Trying to build on the chemistry so strongly displayed by Woody and Wesley in White Men Can't Jump, Money Train is an uninspired, unfunny, unreservedly lame vehicle that re-teams that film's slam-dunking, bickering buddies.
The plot finds our heroes playing brothers (it's too contrived to explain) and cops - New York transit cops to be precise. About ten minutes in, Woody suggests the possibility of robbing the "money train", the train that collects millions of dollars each night from the city's subway stations. This potential plot point is then ignored for the best part of an hour as our boys tackle a serial killer who's setting fire to token booth workers up and down the lines. A short while later they catch said killer and that plot strand is all wrapped up. Stuck with nothing to do for about 20 minutes of screen time, Wes 'n' Woody crack wise and chase babes. Then, someone remembers that thing about the train - cue the all-action, no-point finale.

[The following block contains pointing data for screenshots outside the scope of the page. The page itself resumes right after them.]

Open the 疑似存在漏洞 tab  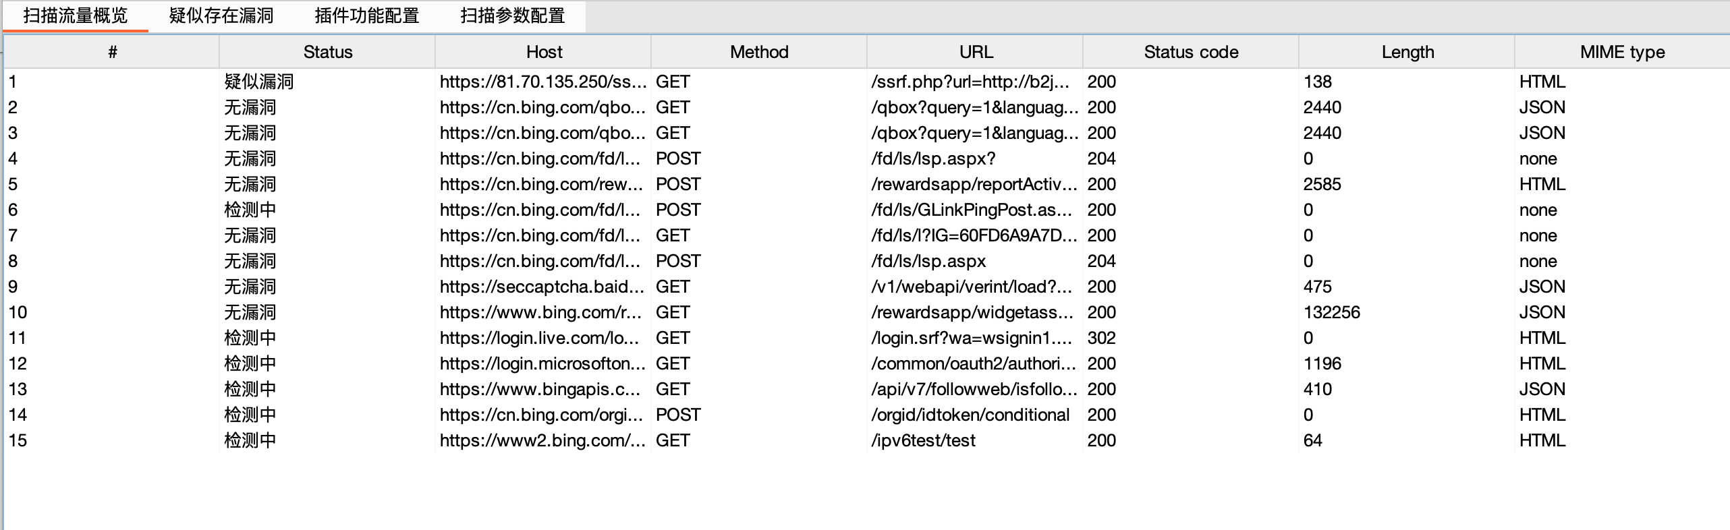click(x=221, y=16)
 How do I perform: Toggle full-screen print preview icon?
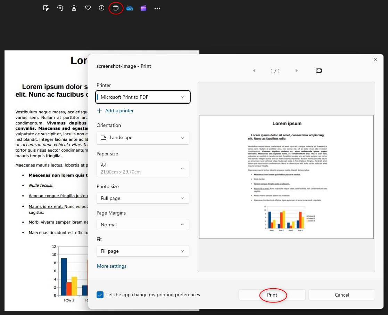[x=319, y=71]
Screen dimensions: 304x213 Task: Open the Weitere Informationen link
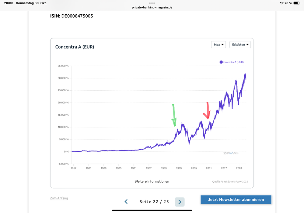click(152, 182)
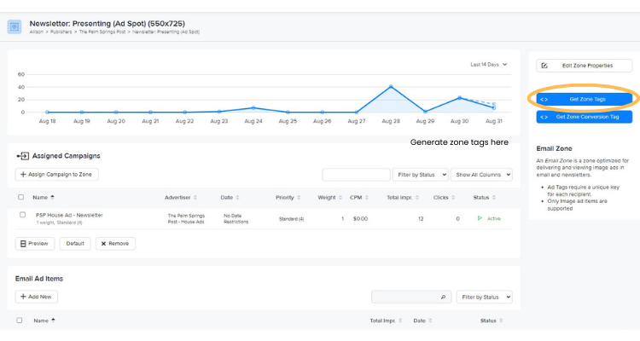Click the Assigned Campaigns search field
The width and height of the screenshot is (640, 341).
pyautogui.click(x=355, y=175)
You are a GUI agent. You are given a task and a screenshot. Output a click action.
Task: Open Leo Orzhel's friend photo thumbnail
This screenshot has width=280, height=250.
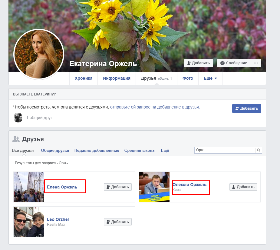coord(29,222)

It's hard to think of a recent movie as singularly poor at delivering just pure basic entertainment as this. Even though the film was hardly striving for an intellectual undercurrent, the screenplay wilfully abandons plot and set-ups all over the place, lazily thinking the charms of its lead lads will get it through. They don't. Snipes and Harrelson's verbal sparring rarely rises above the formulaic, and Joseph Ruben's direction is just screaming out to have him labelled "the new John Badham".